I mainly use Meg's products, but are open to any suggestions?
 
TDI-line said:
After just buying my 18 month old silver sportback which i just paid a few hundred sheets of money getting her Supaguarded, does anyone have any suggestions on what i could or should do with future protection.

I mainly use Meg's products, but are open to any suggestions?

Never bothered with Superguard or Diamond stuff, generaly reckon just clean well, rinse and use decent polish, Mer, AutoGlym etc.. no doubt the pros with have other thoughts but seems to work well for us on our Met Black motors.

Cheers

R:detective2:
 
TDI-line said:
After just buying my 18 month old silver sportback which i just paid a few hundred sheets of money getting her Supaguarded, does anyone have any suggestions on what i could or should do with future protection.

I mainly use Meg's products, but are open to any suggestions?
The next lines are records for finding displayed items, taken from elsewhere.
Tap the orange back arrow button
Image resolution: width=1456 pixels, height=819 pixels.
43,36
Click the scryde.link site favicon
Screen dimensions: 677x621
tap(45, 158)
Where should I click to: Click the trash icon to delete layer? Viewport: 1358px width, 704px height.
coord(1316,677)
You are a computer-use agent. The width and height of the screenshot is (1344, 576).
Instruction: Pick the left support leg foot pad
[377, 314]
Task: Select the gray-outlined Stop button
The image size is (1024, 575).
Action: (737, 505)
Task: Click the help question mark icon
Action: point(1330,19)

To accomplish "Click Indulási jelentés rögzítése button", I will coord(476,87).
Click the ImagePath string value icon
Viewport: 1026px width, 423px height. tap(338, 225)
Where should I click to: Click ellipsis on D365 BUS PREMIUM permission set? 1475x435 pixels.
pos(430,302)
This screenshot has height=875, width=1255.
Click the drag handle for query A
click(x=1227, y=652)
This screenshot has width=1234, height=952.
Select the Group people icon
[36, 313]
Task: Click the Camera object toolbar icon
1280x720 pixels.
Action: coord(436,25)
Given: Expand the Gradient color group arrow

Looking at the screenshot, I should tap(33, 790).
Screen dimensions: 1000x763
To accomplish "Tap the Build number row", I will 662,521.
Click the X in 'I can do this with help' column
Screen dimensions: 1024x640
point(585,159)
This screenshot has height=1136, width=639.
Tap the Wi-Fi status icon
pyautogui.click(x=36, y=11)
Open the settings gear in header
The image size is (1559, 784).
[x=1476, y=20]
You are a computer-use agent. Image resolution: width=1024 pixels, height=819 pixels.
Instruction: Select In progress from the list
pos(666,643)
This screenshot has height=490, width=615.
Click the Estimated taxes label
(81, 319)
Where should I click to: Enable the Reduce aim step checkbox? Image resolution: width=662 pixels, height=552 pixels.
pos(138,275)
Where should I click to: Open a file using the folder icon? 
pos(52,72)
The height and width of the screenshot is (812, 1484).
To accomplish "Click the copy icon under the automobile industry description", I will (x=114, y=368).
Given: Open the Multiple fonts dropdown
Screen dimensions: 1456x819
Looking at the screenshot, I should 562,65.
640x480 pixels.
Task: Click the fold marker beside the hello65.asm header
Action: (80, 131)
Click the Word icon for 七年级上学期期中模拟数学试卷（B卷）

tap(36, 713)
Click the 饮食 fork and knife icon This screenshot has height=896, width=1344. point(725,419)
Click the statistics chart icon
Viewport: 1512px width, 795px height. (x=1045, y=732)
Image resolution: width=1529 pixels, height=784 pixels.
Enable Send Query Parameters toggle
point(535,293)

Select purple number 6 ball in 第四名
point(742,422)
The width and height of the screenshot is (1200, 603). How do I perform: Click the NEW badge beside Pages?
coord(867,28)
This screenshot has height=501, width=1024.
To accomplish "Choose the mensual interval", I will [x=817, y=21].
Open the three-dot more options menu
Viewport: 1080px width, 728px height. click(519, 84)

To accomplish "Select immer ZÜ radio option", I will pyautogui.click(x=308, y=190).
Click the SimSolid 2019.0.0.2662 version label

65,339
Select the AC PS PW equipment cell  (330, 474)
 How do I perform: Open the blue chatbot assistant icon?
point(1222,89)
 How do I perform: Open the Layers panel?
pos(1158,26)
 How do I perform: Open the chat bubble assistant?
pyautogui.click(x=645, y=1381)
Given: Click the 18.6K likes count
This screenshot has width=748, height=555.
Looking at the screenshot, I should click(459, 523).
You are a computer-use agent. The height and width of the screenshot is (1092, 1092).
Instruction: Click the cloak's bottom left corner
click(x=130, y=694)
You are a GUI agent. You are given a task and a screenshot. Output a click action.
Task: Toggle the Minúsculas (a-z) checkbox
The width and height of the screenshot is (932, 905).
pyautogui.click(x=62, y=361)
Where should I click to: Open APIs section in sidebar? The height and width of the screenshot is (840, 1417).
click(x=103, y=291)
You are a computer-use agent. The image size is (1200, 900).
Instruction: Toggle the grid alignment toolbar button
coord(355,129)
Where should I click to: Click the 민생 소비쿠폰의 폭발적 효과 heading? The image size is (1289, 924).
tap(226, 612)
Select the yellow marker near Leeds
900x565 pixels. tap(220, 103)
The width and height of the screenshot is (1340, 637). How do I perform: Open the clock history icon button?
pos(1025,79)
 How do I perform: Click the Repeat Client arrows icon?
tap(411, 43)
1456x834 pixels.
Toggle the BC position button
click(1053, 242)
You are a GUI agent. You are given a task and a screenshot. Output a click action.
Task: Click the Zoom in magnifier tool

I have just started using Jeff's Werkstatt Acrylic (from Polished bliss). I am very impressed with it. I have used lots of different polishes over the years, the last being Swissol and I have to say that Jeff's is the best one I've used.
 
My car was "Lifeshined" for free when I got it and it was superslick to touch for the first 5 washes then i started to notice it wasn't so slick.
I was given a nice wee bag of Autoglym goodies with the car too and am still unsure if I should dispose of them before I have finished using them in order to justify buying some Jeffs Werkstatt Acrylic. i also noticed at its most recent wash there is tar on most of the panels below the trim and alot more on the near side.

The Lifeshine "Certificate" seems to read like the guarantee for the scotchguard on our couch, and suggests that if there i am not so satisfied with the shine anymore it will be re-applied. Has anyone done this and do you recommend it?

I Love washing my car I would have to seeing it's white. So don't think I would feel easy about sending it back, but a free polish might be a free polish????

Wheely-bin the Autoglym or hold them to the Guarantee??
 
As I mentioned above, the same thing happened to me with Supaguard; good for a while, then it wore off, well before the manufacturer said it would. No doubt if you kicked up a fuss they would reapply it for you... however, my view is the less time a car spends in the hands of the dealership the better, so my advice would be to consider a decent set of aftermarket products that are going to make your car look significantly better for 3-4 months at a time. :yes:
 
Rich, I'm sure it was similar with you, but the weather here in Oldmeldrum was Brilliant on Sunday, so both cars got a well deserved wash (we live in one of the new building sites, sure you're familiar!).

I decided to concentrate on my Golf (mkV Reflex Silver) so I polished and then sealed it. Most of the paintwork looks fantastic now.

However overall, a couple of things are letting it down at the moment;

The headlight lenses, are cloudy when dry can you suggest something to rectify this, and possibly something to stop the Audi going the same way.

All of the glass is showing its age when it's raining, I have used Autoglym Fast Glass and the glass polish up until now, and am really anal about not washing any glass with the bodywork shampoo. Can you suggest something to restore this?
(I have some rainex here but I think the glass is in need of some "correction" first).

It looks like my efforts have used up a fair amount of my AutoGlym goodies, so when I detail the Audi on a similar day I may just have to come visit for some better products.